/---

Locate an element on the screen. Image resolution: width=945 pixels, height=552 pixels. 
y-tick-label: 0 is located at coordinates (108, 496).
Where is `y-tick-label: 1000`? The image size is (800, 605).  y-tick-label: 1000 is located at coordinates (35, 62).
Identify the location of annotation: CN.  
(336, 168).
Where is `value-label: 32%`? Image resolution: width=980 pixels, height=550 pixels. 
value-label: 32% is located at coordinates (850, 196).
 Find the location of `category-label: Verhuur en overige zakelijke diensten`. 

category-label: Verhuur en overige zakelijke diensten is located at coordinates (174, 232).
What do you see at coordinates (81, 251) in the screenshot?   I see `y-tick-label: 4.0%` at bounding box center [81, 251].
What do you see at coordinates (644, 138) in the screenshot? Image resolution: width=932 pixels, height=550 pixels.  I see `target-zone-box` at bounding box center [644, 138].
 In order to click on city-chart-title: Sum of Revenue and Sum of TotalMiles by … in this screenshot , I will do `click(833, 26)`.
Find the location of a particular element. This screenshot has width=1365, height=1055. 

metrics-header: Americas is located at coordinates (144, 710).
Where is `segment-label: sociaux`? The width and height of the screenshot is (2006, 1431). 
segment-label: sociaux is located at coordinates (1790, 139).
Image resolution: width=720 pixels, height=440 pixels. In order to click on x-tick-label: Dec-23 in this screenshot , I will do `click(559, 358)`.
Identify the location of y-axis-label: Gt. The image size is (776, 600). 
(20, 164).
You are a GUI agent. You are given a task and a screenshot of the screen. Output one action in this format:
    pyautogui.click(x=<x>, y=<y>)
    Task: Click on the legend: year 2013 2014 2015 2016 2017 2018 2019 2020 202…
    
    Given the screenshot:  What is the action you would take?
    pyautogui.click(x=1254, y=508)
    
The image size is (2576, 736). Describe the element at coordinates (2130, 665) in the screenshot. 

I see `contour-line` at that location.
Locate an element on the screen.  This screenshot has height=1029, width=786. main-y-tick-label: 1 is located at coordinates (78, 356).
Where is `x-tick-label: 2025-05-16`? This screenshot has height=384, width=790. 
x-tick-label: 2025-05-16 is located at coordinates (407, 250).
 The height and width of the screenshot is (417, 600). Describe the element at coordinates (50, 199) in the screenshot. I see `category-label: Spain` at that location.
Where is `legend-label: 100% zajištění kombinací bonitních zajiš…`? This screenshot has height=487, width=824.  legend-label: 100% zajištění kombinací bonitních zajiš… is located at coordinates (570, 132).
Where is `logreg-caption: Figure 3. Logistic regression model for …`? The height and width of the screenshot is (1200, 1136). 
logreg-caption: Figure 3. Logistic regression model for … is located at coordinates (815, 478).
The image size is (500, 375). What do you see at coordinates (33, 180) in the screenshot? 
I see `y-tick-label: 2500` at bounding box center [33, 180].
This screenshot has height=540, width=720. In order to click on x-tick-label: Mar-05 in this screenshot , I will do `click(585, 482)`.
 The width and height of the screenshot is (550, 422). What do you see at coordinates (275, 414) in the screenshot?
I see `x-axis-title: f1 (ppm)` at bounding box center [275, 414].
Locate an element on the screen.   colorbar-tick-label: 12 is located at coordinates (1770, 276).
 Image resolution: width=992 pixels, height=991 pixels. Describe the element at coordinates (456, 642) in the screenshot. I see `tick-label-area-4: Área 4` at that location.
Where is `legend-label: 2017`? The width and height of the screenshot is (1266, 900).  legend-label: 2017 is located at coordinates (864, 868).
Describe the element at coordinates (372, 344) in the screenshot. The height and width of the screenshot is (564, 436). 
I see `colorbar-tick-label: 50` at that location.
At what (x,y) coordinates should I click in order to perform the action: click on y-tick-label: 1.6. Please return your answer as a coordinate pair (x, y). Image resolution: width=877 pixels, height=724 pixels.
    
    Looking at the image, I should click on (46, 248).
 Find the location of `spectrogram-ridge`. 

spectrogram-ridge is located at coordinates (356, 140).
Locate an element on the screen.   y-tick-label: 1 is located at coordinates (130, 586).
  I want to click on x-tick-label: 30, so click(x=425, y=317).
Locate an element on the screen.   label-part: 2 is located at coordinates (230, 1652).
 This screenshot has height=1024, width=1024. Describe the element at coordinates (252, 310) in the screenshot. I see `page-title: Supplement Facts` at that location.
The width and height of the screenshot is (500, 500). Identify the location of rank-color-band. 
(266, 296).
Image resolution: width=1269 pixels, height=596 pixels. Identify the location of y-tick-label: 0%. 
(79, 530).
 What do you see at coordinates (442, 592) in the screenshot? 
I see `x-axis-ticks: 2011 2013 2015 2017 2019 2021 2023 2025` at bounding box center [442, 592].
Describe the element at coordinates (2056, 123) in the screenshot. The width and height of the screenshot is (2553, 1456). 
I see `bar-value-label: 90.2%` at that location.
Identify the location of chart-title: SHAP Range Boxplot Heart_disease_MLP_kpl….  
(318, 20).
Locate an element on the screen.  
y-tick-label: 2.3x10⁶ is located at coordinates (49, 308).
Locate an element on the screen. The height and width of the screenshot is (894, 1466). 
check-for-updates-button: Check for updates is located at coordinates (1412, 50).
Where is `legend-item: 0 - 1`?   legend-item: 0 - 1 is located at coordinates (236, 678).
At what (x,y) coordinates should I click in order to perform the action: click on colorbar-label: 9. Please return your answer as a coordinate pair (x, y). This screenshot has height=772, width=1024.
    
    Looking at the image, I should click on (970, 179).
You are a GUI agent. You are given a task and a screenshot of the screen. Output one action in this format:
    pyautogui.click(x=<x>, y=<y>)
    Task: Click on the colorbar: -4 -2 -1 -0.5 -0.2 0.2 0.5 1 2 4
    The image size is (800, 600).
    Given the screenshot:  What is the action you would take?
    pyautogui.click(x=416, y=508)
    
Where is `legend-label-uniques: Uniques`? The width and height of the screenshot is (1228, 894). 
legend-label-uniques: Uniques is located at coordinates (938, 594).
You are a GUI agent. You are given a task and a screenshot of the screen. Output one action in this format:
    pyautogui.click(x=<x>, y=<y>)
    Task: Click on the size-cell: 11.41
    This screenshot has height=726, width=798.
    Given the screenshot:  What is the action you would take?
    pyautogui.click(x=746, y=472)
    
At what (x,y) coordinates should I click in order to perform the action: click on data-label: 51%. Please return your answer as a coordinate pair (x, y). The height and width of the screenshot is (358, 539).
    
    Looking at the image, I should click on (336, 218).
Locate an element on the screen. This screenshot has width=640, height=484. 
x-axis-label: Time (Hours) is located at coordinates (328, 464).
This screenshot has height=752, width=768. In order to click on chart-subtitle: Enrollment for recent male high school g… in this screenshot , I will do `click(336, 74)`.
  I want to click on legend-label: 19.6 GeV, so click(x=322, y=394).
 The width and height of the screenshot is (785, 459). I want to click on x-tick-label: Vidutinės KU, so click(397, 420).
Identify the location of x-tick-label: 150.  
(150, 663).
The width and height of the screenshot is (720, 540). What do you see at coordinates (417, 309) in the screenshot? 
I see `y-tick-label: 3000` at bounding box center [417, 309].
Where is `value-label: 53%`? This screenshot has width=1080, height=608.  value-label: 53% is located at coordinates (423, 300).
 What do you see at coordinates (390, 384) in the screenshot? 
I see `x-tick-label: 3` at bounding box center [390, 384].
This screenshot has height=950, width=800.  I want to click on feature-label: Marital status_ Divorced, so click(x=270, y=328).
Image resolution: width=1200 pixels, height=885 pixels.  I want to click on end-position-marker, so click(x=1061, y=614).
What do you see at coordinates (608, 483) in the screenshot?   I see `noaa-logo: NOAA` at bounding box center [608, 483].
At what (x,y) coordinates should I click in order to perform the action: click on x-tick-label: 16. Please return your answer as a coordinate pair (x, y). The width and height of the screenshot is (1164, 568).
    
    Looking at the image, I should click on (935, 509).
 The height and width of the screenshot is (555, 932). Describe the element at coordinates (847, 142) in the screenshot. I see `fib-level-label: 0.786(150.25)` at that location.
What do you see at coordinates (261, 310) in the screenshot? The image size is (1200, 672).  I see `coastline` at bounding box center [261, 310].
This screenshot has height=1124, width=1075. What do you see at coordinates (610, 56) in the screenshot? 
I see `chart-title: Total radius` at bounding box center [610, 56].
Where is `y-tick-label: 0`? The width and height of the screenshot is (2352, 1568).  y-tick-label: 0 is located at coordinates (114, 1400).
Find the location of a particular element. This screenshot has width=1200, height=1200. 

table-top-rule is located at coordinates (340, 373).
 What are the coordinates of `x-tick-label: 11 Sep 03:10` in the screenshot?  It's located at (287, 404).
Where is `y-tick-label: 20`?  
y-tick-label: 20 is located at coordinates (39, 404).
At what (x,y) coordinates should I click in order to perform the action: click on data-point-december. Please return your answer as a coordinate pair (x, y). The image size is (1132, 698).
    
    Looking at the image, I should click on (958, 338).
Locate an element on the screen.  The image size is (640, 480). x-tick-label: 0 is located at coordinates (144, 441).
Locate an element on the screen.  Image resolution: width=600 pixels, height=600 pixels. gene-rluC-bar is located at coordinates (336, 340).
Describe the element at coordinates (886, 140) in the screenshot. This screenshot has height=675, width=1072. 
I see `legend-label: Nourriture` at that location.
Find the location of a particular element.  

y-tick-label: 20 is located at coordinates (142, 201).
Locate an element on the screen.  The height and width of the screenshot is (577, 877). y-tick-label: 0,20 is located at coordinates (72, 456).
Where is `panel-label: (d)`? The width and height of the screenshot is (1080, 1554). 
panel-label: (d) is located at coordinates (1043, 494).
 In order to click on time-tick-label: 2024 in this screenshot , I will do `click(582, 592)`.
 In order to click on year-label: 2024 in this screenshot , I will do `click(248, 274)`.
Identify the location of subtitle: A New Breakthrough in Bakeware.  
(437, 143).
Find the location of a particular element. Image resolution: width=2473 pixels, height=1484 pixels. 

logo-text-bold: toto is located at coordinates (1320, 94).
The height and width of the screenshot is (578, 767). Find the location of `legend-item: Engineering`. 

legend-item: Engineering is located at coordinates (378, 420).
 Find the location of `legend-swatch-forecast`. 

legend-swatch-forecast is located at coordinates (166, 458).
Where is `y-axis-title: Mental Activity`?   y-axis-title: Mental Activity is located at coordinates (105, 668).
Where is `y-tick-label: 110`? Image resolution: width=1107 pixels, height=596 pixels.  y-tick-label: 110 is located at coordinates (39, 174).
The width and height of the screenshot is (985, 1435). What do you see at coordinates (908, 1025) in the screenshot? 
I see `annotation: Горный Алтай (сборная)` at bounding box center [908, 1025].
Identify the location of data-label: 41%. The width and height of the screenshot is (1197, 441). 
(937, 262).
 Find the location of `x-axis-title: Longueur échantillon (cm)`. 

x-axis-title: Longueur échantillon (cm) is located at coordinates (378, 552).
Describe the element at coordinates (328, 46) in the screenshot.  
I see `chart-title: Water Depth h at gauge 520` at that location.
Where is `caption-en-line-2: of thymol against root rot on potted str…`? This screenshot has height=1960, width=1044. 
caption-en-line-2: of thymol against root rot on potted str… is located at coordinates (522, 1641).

\---

Above, starting at the line that contains "Identify the location of x-tick-label: 150." and ending at the line that contains "This screenshot has height=950, width=800.", reproduce those lines word for word.

Identify the location of x-tick-label: 150.  
(150, 663).
The width and height of the screenshot is (720, 540). What do you see at coordinates (417, 309) in the screenshot? 
I see `y-tick-label: 3000` at bounding box center [417, 309].
Where is `value-label: 53%`? This screenshot has width=1080, height=608.  value-label: 53% is located at coordinates (423, 300).
 What do you see at coordinates (390, 384) in the screenshot? 
I see `x-tick-label: 3` at bounding box center [390, 384].
This screenshot has height=950, width=800.  I want to click on feature-label: Marital status_ Divorced, so click(x=270, y=328).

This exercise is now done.